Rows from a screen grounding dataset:
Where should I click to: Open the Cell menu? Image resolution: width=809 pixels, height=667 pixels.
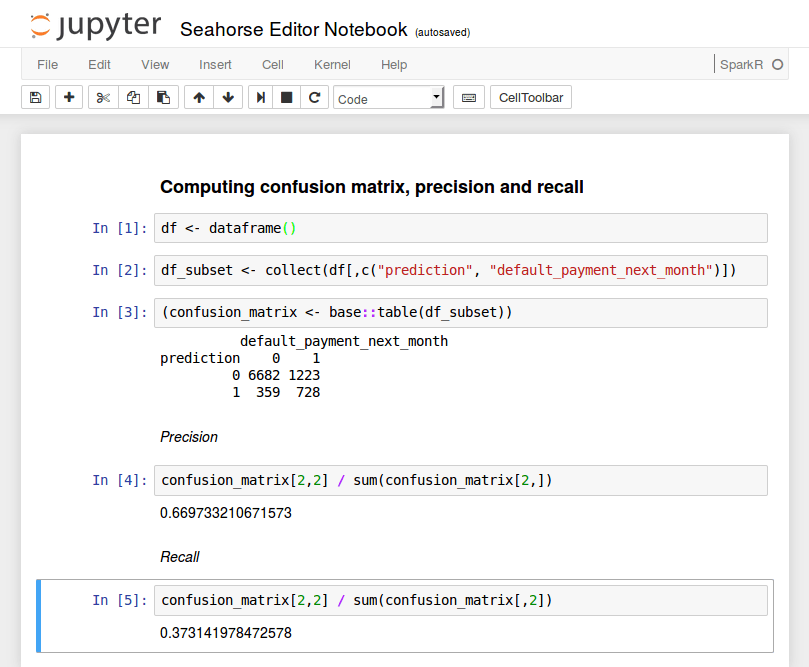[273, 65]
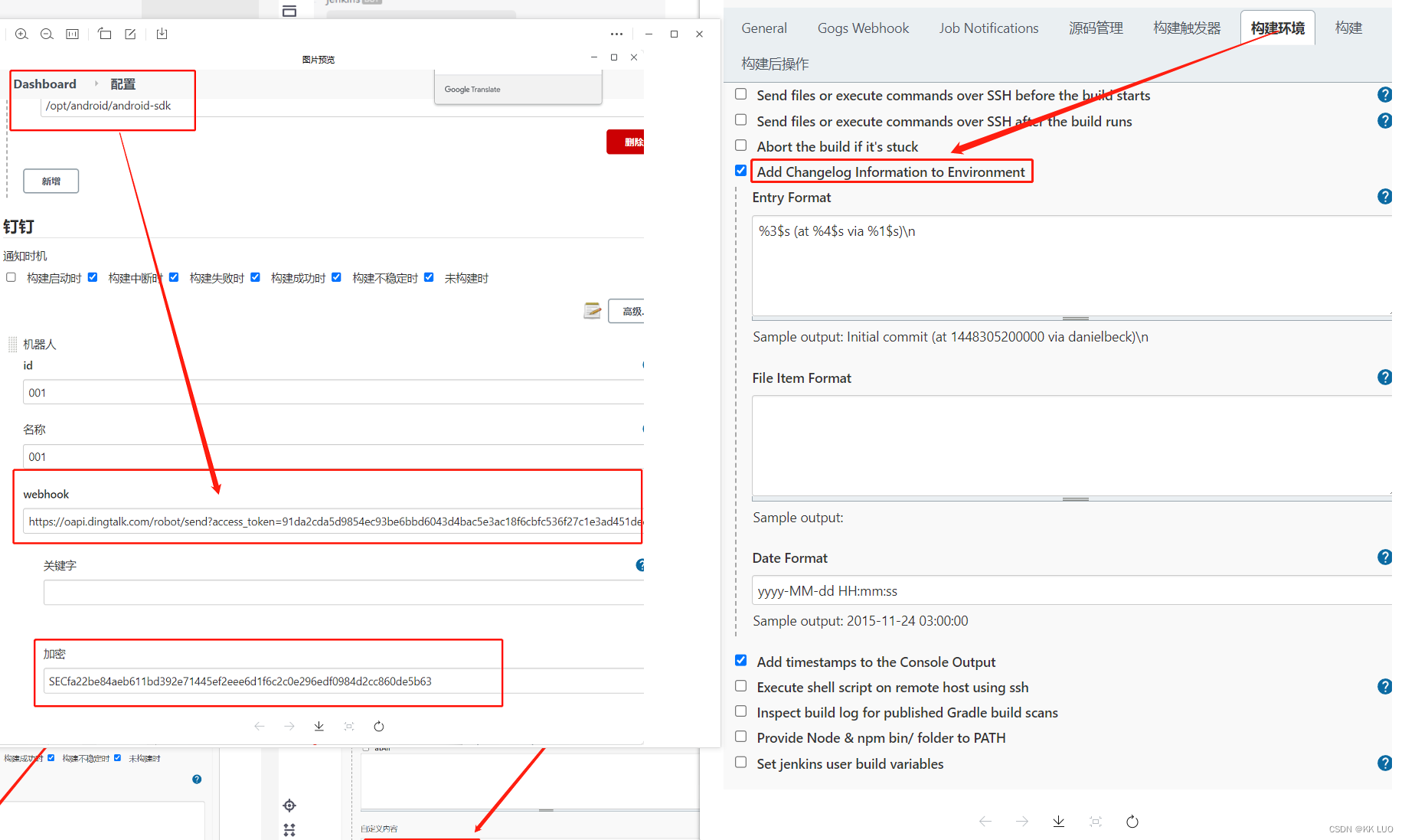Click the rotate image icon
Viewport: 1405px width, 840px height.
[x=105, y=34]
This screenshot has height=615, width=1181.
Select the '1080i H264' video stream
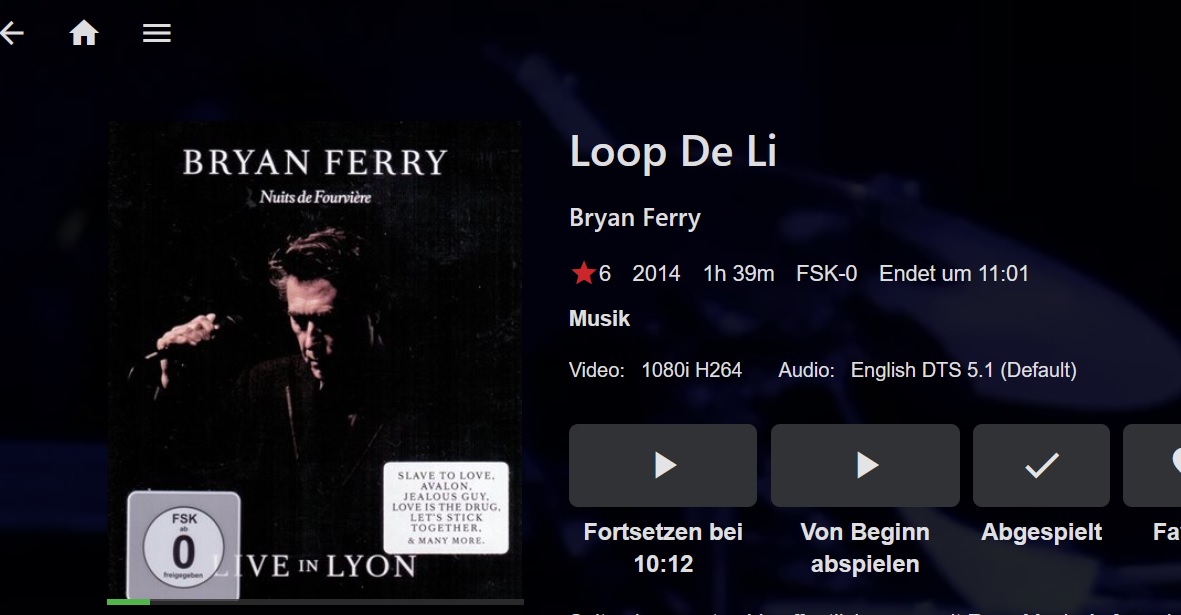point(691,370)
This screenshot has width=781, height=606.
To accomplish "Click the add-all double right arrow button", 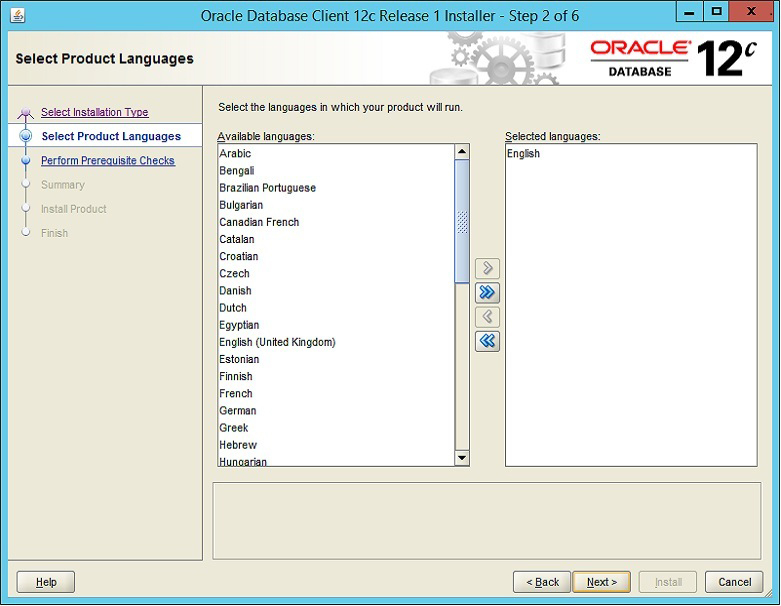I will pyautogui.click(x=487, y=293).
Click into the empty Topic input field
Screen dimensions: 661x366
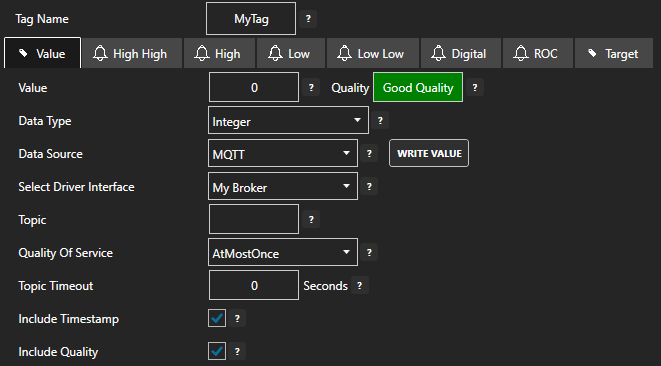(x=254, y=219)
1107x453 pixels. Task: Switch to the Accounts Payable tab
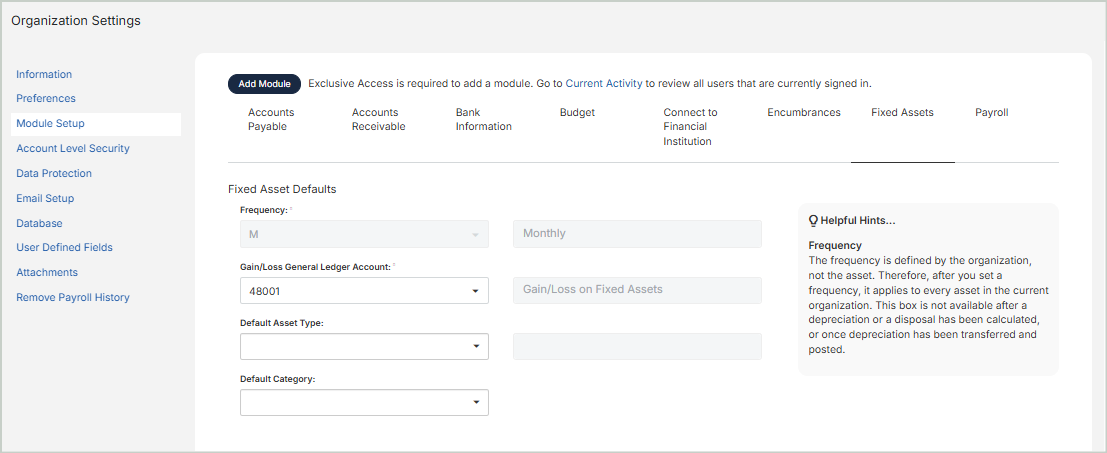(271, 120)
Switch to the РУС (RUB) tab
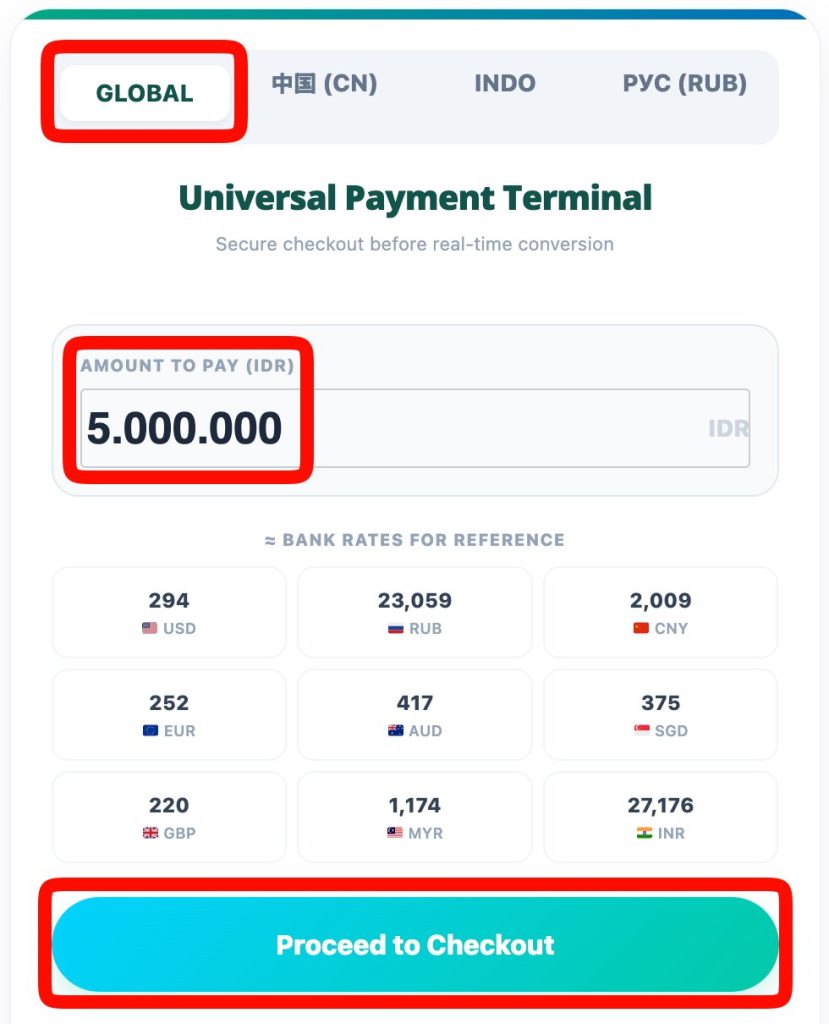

Written problem: Copy out the records word for word, starting at the beginning and ending with the line that contains "[x=105, y=34]". Leave the pictures out of your copy.

Written response:
Where should I click to: Open the Cell menu? Image resolution: width=809 pixels, height=667 pixels.
[273, 65]
Click the rotate image icon
Viewport: 1405px width, 840px height.
[x=105, y=34]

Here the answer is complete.